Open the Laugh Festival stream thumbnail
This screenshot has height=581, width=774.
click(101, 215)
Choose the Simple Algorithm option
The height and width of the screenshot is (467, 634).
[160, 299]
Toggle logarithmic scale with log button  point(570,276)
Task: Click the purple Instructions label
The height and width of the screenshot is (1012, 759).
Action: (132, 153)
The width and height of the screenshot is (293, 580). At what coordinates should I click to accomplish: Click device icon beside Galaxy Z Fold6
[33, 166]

*-*-*

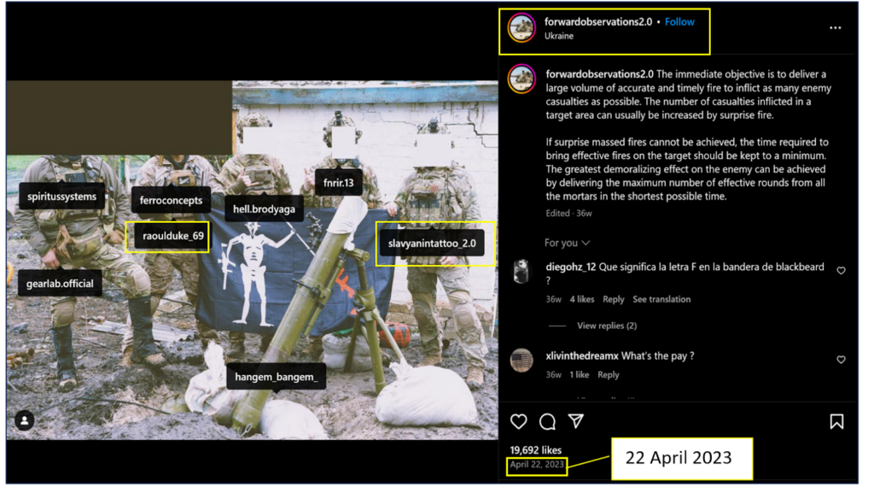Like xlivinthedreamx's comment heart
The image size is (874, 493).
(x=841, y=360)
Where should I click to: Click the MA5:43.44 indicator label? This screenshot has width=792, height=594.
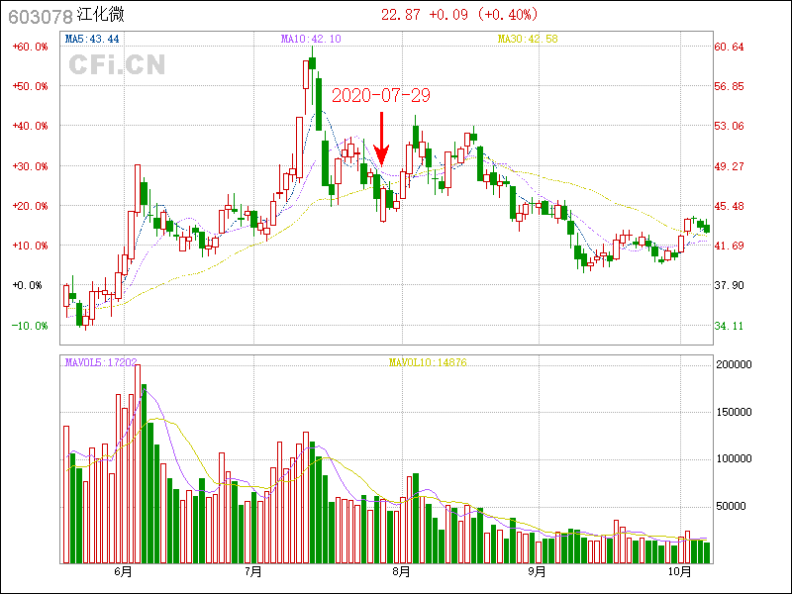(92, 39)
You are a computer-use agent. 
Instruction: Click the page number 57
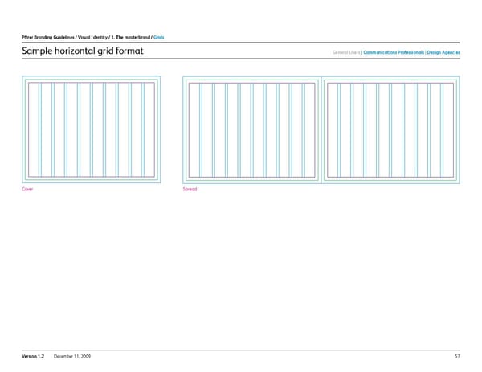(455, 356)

*-*-*

▶ [To do] Please give again the lines above between the line holding "Open the Laugh Festival stream thumbnail" and the line holding "Task: Click the purple Instructions label", inclusive, exactly as they are and with nothing added.

▶ [Solution for this task]
Open the Laugh Festival stream thumbnail
This screenshot has height=581, width=774.
click(101, 215)
Choose the Simple Algorithm option
The height and width of the screenshot is (467, 634).
[160, 299]
Toggle logarithmic scale with log button  point(570,276)
Task: Click the purple Instructions label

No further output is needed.